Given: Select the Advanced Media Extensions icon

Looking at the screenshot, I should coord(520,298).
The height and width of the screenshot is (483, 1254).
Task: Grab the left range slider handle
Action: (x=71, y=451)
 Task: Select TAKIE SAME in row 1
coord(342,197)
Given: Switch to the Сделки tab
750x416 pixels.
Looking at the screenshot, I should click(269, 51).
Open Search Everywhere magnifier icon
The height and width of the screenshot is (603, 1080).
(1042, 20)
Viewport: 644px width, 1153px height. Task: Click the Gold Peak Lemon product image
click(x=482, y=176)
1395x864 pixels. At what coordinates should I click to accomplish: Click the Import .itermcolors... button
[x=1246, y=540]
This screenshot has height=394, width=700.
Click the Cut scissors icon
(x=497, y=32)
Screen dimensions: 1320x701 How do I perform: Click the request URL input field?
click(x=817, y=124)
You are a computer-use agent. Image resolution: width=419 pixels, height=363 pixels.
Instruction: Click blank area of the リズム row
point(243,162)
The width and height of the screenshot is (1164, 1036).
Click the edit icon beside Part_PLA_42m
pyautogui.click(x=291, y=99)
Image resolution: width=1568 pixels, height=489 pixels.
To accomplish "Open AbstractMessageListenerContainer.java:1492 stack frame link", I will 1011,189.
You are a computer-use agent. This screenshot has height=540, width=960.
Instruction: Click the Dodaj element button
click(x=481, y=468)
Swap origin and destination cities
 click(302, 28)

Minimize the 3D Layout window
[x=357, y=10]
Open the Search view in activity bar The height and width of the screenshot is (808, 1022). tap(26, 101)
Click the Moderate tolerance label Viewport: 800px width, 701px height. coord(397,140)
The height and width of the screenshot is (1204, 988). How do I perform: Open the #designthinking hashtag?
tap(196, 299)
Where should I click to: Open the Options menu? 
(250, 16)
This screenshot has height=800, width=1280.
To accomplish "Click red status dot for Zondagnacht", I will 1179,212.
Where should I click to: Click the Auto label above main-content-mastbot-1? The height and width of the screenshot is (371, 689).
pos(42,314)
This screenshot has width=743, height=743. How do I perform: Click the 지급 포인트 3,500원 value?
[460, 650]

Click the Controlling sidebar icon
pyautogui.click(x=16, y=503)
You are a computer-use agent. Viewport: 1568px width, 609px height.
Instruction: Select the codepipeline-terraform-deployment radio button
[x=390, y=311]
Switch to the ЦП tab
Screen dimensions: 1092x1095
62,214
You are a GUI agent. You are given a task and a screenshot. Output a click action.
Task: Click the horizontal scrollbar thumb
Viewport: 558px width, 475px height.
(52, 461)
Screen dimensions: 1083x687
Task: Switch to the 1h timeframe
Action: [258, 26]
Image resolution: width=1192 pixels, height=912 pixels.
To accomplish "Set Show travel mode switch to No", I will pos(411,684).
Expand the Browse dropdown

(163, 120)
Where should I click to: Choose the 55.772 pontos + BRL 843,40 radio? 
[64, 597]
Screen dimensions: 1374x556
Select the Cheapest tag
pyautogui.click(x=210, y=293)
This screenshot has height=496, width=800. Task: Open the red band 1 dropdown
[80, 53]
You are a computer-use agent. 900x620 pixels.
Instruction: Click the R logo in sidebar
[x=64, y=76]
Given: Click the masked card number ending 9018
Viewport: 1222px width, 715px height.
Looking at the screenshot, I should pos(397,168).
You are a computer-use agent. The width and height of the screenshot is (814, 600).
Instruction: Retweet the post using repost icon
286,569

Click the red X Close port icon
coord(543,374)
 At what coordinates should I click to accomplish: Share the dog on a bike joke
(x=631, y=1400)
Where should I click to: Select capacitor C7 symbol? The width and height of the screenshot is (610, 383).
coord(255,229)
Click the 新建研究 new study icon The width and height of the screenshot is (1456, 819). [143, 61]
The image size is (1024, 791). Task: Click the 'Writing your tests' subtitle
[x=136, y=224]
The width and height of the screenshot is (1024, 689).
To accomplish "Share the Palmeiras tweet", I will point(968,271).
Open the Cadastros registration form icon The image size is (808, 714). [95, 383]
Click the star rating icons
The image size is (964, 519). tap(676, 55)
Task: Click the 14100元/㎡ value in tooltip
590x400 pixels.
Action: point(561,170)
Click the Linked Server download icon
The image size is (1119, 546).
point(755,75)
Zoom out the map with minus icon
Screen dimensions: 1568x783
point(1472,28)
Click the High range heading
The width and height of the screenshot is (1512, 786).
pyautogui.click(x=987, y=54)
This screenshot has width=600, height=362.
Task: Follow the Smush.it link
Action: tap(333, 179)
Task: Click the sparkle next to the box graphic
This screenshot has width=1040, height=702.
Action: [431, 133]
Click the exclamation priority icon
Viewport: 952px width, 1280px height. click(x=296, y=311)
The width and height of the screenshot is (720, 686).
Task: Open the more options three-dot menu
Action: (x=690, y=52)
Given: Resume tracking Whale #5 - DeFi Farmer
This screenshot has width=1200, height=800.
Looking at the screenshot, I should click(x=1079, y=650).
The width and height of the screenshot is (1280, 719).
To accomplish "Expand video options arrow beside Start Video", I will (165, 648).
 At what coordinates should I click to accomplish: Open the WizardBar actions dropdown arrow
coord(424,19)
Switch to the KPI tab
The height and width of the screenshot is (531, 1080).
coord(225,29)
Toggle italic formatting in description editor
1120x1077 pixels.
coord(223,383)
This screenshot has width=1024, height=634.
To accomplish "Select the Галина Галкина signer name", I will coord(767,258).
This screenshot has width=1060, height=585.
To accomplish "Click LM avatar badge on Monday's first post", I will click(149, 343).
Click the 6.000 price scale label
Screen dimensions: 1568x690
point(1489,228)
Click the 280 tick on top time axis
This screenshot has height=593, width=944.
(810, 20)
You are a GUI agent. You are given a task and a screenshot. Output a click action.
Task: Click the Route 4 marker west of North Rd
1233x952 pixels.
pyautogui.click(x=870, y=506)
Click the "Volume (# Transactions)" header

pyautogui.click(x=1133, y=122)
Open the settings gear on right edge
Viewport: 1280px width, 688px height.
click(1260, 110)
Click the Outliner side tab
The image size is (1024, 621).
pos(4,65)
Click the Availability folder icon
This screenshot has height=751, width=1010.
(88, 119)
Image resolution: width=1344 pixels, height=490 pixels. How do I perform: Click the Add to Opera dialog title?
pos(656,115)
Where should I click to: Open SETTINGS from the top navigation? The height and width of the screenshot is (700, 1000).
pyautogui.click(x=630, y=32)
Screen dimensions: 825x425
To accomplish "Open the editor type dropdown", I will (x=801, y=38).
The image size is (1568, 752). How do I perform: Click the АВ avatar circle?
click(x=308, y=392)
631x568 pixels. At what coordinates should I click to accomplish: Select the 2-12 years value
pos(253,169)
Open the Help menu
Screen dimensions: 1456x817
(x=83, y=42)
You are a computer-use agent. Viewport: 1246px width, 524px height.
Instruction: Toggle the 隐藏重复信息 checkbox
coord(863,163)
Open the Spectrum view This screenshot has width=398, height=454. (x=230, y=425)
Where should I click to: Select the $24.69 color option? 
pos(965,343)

== Exercise directions ==
An exact reproduction of all the records is required.

== Your response ==
Given: Select the Advanced Media Extensions icon

Looking at the screenshot, I should coord(520,298).
The height and width of the screenshot is (483, 1254).
Task: Grab the left range slider handle
Action: (x=71, y=451)
 Task: Select TAKIE SAME in row 1
coord(342,197)
Given: Switch to the Сделки tab
750x416 pixels.
Looking at the screenshot, I should click(269, 51).
Open Search Everywhere magnifier icon
The height and width of the screenshot is (603, 1080).
(1042, 20)
Viewport: 644px width, 1153px height. Task: Click the Gold Peak Lemon product image
click(x=482, y=176)
1395x864 pixels. At what coordinates should I click to accomplish: Click the Import .itermcolors... button
[x=1246, y=540]
This screenshot has height=394, width=700.
Click the Cut scissors icon
(x=497, y=32)
Screen dimensions: 1320x701 How do I perform: Click the request URL input field?
click(x=817, y=124)
You are a computer-use agent. Image resolution: width=419 pixels, height=363 pixels.
Instruction: Click blank area of the リズム row
point(243,162)
The width and height of the screenshot is (1164, 1036).
Click the edit icon beside Part_PLA_42m
pyautogui.click(x=291, y=99)
Image resolution: width=1568 pixels, height=489 pixels.
To accomplish "Open AbstractMessageListenerContainer.java:1492 stack frame link", I will 1011,189.
You are a computer-use agent. This screenshot has height=540, width=960.
Instruction: Click the Dodaj element button
click(x=481, y=468)
Swap origin and destination cities
 click(302, 28)

Minimize the 3D Layout window
[x=357, y=10]
Open the Search view in activity bar The height and width of the screenshot is (808, 1022). tap(26, 101)
Click the Moderate tolerance label Viewport: 800px width, 701px height. coord(397,140)
The height and width of the screenshot is (1204, 988). How do I perform: Open the #designthinking hashtag?
tap(196, 299)
Where should I click to: Open the Options menu? 
(250, 16)
This screenshot has height=800, width=1280.
To accomplish "Click red status dot for Zondagnacht", I will 1179,212.
Where should I click to: Click the Auto label above main-content-mastbot-1? The height and width of the screenshot is (371, 689).
pos(42,314)
This screenshot has width=743, height=743. How do I perform: Click the 지급 포인트 3,500원 value?
[460, 650]

Click the Controlling sidebar icon
pyautogui.click(x=16, y=503)
You are a computer-use agent. Viewport: 1568px width, 609px height.
Instruction: Select the codepipeline-terraform-deployment radio button
[x=390, y=311]
Switch to the ЦП tab
Screen dimensions: 1092x1095
62,214
You are a GUI agent. You are given a task and a screenshot. Output a click action.
Task: Click the horizontal scrollbar thumb
Viewport: 558px width, 475px height.
(52, 461)
Screen dimensions: 1083x687
Task: Switch to the 1h timeframe
Action: [258, 26]
Image resolution: width=1192 pixels, height=912 pixels.
To accomplish "Set Show travel mode switch to No", I will pos(411,684).
Expand the Browse dropdown

(163, 120)
Where should I click to: Choose the 55.772 pontos + BRL 843,40 radio? 
[64, 597]
Screen dimensions: 1374x556
Select the Cheapest tag
pyautogui.click(x=210, y=293)
This screenshot has height=496, width=800. Task: Open the red band 1 dropdown
[80, 53]
You are a computer-use agent. 900x620 pixels.
Instruction: Click the R logo in sidebar
[x=64, y=76]
Given: Click the masked card number ending 9018
Viewport: 1222px width, 715px height.
Looking at the screenshot, I should pos(397,168).
You are a computer-use agent. The width and height of the screenshot is (814, 600).
Instruction: Retweet the post using repost icon
286,569

Click the red X Close port icon
coord(543,374)
 At what coordinates should I click to accomplish: Share the dog on a bike joke
(x=631, y=1400)
Where should I click to: Select capacitor C7 symbol? The width and height of the screenshot is (610, 383).
coord(255,229)
Click the 新建研究 new study icon The width and height of the screenshot is (1456, 819). [143, 61]
The image size is (1024, 791). Task: Click the 'Writing your tests' subtitle
[x=136, y=224]
The width and height of the screenshot is (1024, 689).
To accomplish "Share the Palmeiras tweet", I will point(968,271).
Open the Cadastros registration form icon The image size is (808, 714). [95, 383]
Click the star rating icons
The image size is (964, 519). tap(676, 55)
Task: Click the 14100元/㎡ value in tooltip
590x400 pixels.
Action: point(561,170)
Click the Linked Server download icon
The image size is (1119, 546).
point(755,75)
Zoom out the map with minus icon
Screen dimensions: 1568x783
point(1472,28)
Click the High range heading
The width and height of the screenshot is (1512, 786).
pyautogui.click(x=987, y=54)
This screenshot has width=600, height=362.
Task: Follow the Smush.it link
Action: tap(333, 179)
Task: Click the sparkle next to the box graphic
This screenshot has width=1040, height=702.
Action: [431, 133]
Click the exclamation priority icon
Viewport: 952px width, 1280px height. click(x=296, y=311)
The width and height of the screenshot is (720, 686).
Task: Open the more options three-dot menu
Action: (x=690, y=52)
Given: Resume tracking Whale #5 - DeFi Farmer
This screenshot has width=1200, height=800.
Looking at the screenshot, I should click(x=1079, y=650).
The width and height of the screenshot is (1280, 719).
To accomplish "Expand video options arrow beside Start Video", I will (165, 648).
 At what coordinates should I click to accomplish: Open the WizardBar actions dropdown arrow
coord(424,19)
Switch to the KPI tab
The height and width of the screenshot is (531, 1080).
coord(225,29)
Toggle italic formatting in description editor
1120x1077 pixels.
coord(223,383)
This screenshot has width=1024, height=634.
To accomplish "Select the Галина Галкина signer name", I will coord(767,258).
This screenshot has width=1060, height=585.
To accomplish "Click LM avatar badge on Monday's first post", I will click(149, 343).
Click the 6.000 price scale label
Screen dimensions: 1568x690
point(1489,228)
Click the 280 tick on top time axis
This screenshot has height=593, width=944.
(810, 20)
You are a GUI agent. You are given a task and a screenshot. Output a click action.
Task: Click the Route 4 marker west of North Rd
1233x952 pixels.
pyautogui.click(x=870, y=506)
Click the "Volume (# Transactions)" header

pyautogui.click(x=1133, y=122)
Open the settings gear on right edge
Viewport: 1280px width, 688px height.
click(1260, 110)
Click the Outliner side tab
The image size is (1024, 621).
pos(4,65)
Click the Availability folder icon
This screenshot has height=751, width=1010.
(88, 119)
Image resolution: width=1344 pixels, height=490 pixels. How do I perform: Click the Add to Opera dialog title?
pos(656,115)
Where should I click to: Open SETTINGS from the top navigation? The height and width of the screenshot is (700, 1000).
pyautogui.click(x=630, y=32)
Screen dimensions: 825x425
To accomplish "Open the editor type dropdown", I will (x=801, y=38).
The image size is (1568, 752). How do I perform: Click the АВ avatar circle?
click(x=308, y=392)
631x568 pixels. At what coordinates should I click to accomplish: Select the 2-12 years value
pos(253,169)
Open the Help menu
Screen dimensions: 1456x817
(x=83, y=42)
You are a computer-use agent. Viewport: 1246px width, 524px height.
Instruction: Toggle the 隐藏重复信息 checkbox
coord(863,163)
Open the Spectrum view This screenshot has width=398, height=454. (x=230, y=425)
Where should I click to: Select the $24.69 color option? 
pos(965,343)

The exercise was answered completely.